If this sounds incredible to you and you want practical tips on changing up how you treat yourself, then you're in the right place. Just so you know, I'm a huge fan of using all of the words available to me in the English language, so please proceed with caution if young ears are around. 

Hello and welcome back to Your Favorite You. I've been doing lots of consults lately and the women that I am speaking with have all said how much value they've gotten out of the podcast. One woman said just today, she was a mom from my former practice, she said that when she heard I was leaving the practice, she was upset because I had only been her kiddos pediatrician for a short period of time.

And then she was initially boycotting the podcast, thinking, what the hell is Melissa doing with her life, then she started listening. One of the first episodes she listened to was the interview that I did with the boys about my mom fuck ups. Apparently, she was listening while she was out in her garage, working on some furniture, refurbishing, and she was just sobbing.

Her hubby came out and asked her what was wrong, and she claimed it was the fumes. Now she's an avid listener. So, you're welcome, I guess. Glad that you and so many others are listening and hopefully getting so much out of the podcast. It really helps keep me going and writing these so that I can deliver them to you week after week.

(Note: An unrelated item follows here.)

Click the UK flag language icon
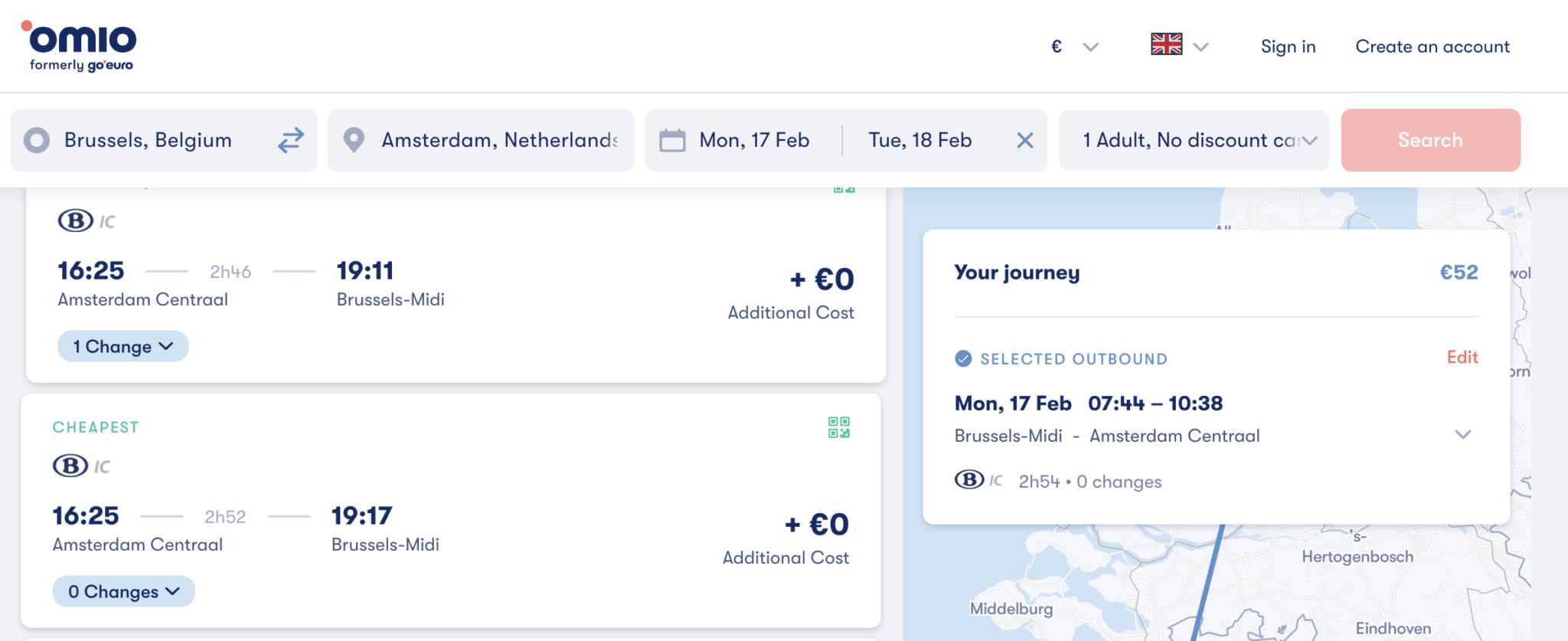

Okay, today I want to talk about everyone's favorite emotion, uncertainty. Just kidding. Unless you've already been my client or have had coaching, my guess would be that uncertainty is not actually one of your favorite emotions. Most of us have been taught and our condition to fear uncertainty, we spend hours and hours of our lives actively trying to avoid uncertainty, adding planning and structure to our lives as much as we can planning and structuring our kiddos lives as much as possible, attempting to control other people so that we don't have to feel bad so that we don't get caught off guard ever in life.

Many times, this actually works out pretty well for us. And all the planning and scheming and structuring leads to good outcomes for ourselves. And this perpetuates the idea that this is the way that planning and scheduling and controlling other people in our lives leads to a certain outcome that we can plan for and like the results.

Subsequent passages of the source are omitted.